Sumber: Andri Setyawan | Editor: Test Test
JAKARTA. Pemerintah berniat menekan penggunaan bahan bakar minyak (BBM), sebagai jalan untuk mengurangi dampak kenaikan harga minyak dunia. Caranya bisa bermacam-macam. Cuma yang populer dilakukan saat ini adalah mempercepat konversi BBM ke gas.
Sejauh ini, Menteri Energi dan Sumberdaya Mineral (ESDM) Purnomo Yusgiantoro optimistis bahwa pemerintah bisa melakukan itu semua. "Kami juga akan memberi penghargaan bagi pengusaha yang bersedia menggunakan bahan bakar nabati," katanya, kemarin (5/11).

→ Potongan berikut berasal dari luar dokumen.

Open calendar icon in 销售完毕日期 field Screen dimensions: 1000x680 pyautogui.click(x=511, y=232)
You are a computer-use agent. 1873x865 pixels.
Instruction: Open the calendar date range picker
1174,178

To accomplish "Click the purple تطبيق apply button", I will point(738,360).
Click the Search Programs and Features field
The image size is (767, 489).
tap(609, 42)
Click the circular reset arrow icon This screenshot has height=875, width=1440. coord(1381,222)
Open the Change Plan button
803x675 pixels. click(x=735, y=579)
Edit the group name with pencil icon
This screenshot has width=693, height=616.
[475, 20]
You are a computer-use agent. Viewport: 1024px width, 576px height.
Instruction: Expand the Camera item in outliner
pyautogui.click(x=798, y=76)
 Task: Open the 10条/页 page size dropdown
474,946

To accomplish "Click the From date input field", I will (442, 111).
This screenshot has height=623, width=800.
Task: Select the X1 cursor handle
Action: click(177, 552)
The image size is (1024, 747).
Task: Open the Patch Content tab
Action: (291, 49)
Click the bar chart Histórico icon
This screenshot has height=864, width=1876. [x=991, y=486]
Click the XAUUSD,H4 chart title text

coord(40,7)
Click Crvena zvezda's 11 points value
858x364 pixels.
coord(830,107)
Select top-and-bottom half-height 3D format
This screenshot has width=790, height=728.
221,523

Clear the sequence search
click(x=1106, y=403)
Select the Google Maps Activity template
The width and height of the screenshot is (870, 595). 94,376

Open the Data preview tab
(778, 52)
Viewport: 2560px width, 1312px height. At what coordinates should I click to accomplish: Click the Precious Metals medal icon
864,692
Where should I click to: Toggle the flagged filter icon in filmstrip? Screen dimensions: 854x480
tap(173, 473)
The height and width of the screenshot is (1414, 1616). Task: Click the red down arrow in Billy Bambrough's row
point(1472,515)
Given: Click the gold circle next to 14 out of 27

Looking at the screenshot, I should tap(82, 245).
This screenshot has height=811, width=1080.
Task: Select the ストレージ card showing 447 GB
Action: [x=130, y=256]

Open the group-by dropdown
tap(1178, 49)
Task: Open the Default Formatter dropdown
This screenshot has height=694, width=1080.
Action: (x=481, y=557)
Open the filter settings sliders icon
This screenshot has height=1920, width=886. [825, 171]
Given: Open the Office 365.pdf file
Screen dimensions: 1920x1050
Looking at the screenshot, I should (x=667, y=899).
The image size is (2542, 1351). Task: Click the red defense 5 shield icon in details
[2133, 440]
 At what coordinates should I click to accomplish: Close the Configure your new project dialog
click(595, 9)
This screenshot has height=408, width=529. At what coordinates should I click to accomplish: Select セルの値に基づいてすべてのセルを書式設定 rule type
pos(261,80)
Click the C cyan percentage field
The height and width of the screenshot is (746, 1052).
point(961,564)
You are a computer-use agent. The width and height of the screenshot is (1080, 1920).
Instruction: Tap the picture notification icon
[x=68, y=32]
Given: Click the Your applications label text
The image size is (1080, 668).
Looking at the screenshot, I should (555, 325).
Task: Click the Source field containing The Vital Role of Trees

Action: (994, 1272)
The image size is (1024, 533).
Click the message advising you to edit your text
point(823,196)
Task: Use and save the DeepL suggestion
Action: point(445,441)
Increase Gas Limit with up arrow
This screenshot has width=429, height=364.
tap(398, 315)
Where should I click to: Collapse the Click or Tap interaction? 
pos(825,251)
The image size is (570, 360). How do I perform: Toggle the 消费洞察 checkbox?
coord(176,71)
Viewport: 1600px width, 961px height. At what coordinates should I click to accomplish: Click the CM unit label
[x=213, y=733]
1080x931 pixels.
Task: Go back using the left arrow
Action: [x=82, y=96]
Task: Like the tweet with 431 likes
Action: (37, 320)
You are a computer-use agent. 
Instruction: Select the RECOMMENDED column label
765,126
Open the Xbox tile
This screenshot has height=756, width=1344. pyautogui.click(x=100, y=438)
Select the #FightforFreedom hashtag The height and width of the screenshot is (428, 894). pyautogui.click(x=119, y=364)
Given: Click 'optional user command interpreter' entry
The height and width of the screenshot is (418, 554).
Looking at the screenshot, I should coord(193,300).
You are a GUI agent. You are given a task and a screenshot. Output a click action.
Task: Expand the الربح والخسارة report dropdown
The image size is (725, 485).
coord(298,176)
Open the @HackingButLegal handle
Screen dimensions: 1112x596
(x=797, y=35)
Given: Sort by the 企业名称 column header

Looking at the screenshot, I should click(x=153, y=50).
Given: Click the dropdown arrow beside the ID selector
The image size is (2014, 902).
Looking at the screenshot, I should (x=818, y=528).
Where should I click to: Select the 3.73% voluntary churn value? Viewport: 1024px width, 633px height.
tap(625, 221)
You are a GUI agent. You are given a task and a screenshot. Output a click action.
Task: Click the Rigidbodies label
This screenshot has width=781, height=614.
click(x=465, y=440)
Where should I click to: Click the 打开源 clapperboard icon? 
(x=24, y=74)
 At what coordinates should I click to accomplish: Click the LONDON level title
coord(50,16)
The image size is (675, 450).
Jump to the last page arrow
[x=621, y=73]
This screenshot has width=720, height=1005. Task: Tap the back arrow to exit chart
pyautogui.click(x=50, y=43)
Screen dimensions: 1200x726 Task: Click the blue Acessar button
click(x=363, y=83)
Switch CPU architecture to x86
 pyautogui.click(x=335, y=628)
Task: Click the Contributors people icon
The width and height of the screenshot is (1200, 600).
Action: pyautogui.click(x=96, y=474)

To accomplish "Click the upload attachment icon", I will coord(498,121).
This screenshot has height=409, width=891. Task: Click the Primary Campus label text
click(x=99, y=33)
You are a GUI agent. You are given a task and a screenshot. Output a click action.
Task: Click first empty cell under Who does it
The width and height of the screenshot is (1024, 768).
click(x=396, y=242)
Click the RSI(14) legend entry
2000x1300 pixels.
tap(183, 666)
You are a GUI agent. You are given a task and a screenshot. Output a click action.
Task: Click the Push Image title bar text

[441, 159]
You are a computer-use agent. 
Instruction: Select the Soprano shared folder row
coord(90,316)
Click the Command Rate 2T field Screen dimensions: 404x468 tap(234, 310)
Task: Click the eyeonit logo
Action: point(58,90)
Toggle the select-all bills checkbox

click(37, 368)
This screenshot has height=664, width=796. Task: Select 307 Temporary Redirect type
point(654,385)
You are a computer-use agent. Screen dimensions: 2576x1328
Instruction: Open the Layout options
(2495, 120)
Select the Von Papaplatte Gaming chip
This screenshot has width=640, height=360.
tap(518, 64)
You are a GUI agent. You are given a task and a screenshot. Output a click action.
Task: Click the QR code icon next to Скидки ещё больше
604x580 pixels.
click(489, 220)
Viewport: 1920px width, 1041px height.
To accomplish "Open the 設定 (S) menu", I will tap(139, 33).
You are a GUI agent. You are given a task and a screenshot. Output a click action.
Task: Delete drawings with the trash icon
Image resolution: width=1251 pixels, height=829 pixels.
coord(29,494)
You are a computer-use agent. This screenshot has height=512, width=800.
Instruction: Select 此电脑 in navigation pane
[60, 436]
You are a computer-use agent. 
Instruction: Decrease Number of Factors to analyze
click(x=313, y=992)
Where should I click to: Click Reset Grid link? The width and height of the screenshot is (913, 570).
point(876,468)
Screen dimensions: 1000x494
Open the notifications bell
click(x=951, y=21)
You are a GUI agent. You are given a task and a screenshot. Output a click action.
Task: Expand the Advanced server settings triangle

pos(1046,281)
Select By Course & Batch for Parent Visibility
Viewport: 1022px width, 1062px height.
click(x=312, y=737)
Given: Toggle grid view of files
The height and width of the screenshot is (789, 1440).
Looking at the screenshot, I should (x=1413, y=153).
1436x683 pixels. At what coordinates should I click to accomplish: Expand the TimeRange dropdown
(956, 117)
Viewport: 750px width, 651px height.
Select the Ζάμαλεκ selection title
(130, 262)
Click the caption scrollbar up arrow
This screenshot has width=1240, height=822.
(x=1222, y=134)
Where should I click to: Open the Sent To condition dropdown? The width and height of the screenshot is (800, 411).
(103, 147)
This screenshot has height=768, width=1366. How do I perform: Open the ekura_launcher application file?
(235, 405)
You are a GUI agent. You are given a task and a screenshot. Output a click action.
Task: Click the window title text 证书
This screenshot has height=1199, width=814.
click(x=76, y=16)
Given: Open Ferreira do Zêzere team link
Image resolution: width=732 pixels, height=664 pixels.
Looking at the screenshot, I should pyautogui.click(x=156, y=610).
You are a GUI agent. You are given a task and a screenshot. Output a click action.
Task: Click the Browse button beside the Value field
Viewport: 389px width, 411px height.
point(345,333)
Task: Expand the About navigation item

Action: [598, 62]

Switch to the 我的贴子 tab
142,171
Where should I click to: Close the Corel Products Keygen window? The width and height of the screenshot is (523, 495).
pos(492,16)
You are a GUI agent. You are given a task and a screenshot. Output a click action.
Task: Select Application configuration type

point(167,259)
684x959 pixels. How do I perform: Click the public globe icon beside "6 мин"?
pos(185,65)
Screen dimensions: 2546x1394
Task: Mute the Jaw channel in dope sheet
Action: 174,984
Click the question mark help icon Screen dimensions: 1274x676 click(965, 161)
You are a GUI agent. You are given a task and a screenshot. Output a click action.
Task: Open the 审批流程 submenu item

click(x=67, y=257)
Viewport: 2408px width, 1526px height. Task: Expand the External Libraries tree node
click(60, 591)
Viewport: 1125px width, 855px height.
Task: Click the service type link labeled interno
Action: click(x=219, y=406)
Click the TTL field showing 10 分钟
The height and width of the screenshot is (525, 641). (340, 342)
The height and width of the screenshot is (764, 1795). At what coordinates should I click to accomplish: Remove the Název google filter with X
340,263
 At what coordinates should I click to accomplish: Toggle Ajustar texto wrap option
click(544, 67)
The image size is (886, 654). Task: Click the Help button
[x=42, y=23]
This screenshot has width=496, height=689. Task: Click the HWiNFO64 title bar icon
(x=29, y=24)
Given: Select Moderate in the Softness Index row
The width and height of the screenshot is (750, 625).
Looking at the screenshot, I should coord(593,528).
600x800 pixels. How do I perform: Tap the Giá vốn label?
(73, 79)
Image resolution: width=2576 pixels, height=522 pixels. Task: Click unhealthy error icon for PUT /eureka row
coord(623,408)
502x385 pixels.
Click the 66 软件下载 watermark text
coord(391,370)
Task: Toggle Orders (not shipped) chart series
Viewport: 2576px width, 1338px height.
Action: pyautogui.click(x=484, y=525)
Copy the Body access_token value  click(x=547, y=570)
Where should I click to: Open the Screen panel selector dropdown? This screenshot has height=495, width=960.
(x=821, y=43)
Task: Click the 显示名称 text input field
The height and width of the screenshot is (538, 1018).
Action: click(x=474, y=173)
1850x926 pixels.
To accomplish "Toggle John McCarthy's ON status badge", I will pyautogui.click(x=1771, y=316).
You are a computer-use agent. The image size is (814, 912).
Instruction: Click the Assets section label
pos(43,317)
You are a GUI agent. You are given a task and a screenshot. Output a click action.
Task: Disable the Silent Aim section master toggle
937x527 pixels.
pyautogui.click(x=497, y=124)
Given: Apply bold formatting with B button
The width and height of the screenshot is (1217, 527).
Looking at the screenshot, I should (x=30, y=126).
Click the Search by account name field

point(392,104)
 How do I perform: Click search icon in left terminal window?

Masalahnya, harapan itu justru bertolak belakang dengan realisasinya. Simak saja prediksi Pertamina bahwa penggunaan BBM justru akan meningkat seiring dengan penjualan industri otomotif yang naik sebesar 30%. Sumbangan kenaikan terbesar berasal dari bensin. Pertamina memperkirakan penggunaan bensin naik 0,8 juta kiloliter dari target 16,6 juta kiloliter menjadi sebesar 17,4 juta kiloliter pada tahun ini. Angka itu memang baru perkiraan, dan realisasinya perlu kita tunggu sampai akhir tahun nanti.
Anggota Komisi VII DPR, Dito Ganinduto setuju bahwa konsumsi BBM bersubsidi untuk rumah tangga dan transportasi. Misalnya dengan mengurangi konsumsi minyak tanah dengan cara mempercepat program konversi minyak tanah ke elpiji. Sedangkan, di sektor transportasi, adalah dengan cara membatasi kendaraan yang mengisi BBM bersubsidi di stasiun pengisian bahan bakar umum (SPBU).
Misalnya, dengan melarang mobil mewah dan kendaraan pribadi membeli bensin di SPBU. "Sebaiknya hanya kendaraan roda dua dan angkutan umum yang boleh mengisi BBM bersubsidi, sedangkan kendaraan pribadi apalagi mewah, diharuskan mengisi BBM nonsubsidi," katanya.
Produksi harus sesuai
Wakil Ketua Panitia Anggaran DPR-RI Hafiz Zawawi bilang biar subsidi di APBN yang membengkak itu tetap bisa terbayar, asumsi di APBN Perubahan harus terpenuhi. Yaitu target produksi minyak sebesar 950.000 barel per hari, dan target konsumsi juga tidak boleh meleset. "Tapi semua perhitungan masih perkiraan karena tahun 2007 kan belum habis," tandasnya.
Dalam hitungan Hafiz, setiap kenaikan harga minyak sebesar US$ 1 dolar per barel, negara mendapat untung dari ekspor minyak sebesar Rp 40 miliar-50 miliar. Dengan demikian, berapapun pembengkakan subsidi, selama dua sabuk pengaman tersebut tidak jebol, Hafiz yakin APBN 2007 masih bisa menutup pembengkakan subsidi.